Latin American stocks powered higher, led by Brazilian shares, on indications the U.S. Federal Reserve is close to ending its interest-rate hiking campaign.
Brazil’s Bovespa Index surged 1109.99 points, or 2.89%, while Mexico’s benchmark Bolsa Index advanced 187.73 points, or 0.96%, and Argentina’s Merval Index jumped 26.33 points, or 1.39%.
Brazilian stocks rallied, with the Bovespa surpassing an all-time high, as investors were cheered by tame minutes from the U.S. Federal Reserve’s last interest-rate meeting as well as a drop in U.S. Treasury yields.
The minutes suggested that the Fed’s current cycle of monetary tightening is nearing an end. "Most [FOMC] members thought that the end of the tightening process was likely to be near and some expressed concerns about the dangers of tightening too much, given the lags in the effects of policy," the summary of the March 27-28 meeting said.
Higher U.S. interest rates tend to divert investment flows away from emerging markets like Brazil.
Meanwhile, investors also remained optimistic about the local interest- \rate outlook. Brazil’s central bank is widely expected to extend its run of interest rate cuts at tomorrow’s policy meeting with a reduction of 75 basis points to the Selic rate. Interest rates currently stand at a lofty 16.5%.
Adding to positive sentiment, Brazil’s Planning Ministry indicated in budget guidelines that it expects Brazil’s primary budget surplus to be maintained at 4.25% of gross domestic production through 2009 amid a continuation of austere fiscal policies.
In corporate news, oil giant Petrobras said that its board approved the conversion of all shares of its petrochemicals unit Petroquisa into Petrobras shares.
Petrobras already owns 99% of Petroquisa’s shares. Separately, a major investment bank raised its year-end price target for Petrobras to US$ 105 from US$ 98, "on the back of strong refining margins expected in 1H06."
Elsewhere, Mexican shares jumped, in line with regional equities, on optimism about U.S. interest rates. Mexico’s bolsa was also supported by continued hopes for a strong first-quarter earnings season, which is expected to gain steam this week and next with a flood of quarterly reports.
Among individual shares, mining company Grupo Mexico was in focus as a nearly month-long strike continued at its La Caridad copper mine. Last week, the company declared force majeure on copper shipments due to the strike.
The company said yesterday that it can meet its April commitments, but could have problems next month if the walkouts persist. Grupo Mexico also said yesterday that a continued strike at its zinc mine in Zacatecas may prevent it from meeting orders for refined zinc next month.
Argentine issues followed Latin American markets higher on expectations for a near-term end to the U.S. monetary tightening cycle.

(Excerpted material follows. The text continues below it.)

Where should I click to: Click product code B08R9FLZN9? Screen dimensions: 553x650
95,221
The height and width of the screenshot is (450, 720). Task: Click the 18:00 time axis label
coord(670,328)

Lending additional support, a monthly survey released by the Argentine central bank showed that economists expect robust economic growth in February.
According to the survey, the median forecast among economists is for Argentina’s economic activity to have grown 8.3% in February from a year earlier. While that is down from January’s 9.1% growth, it still suggests continued economic strength.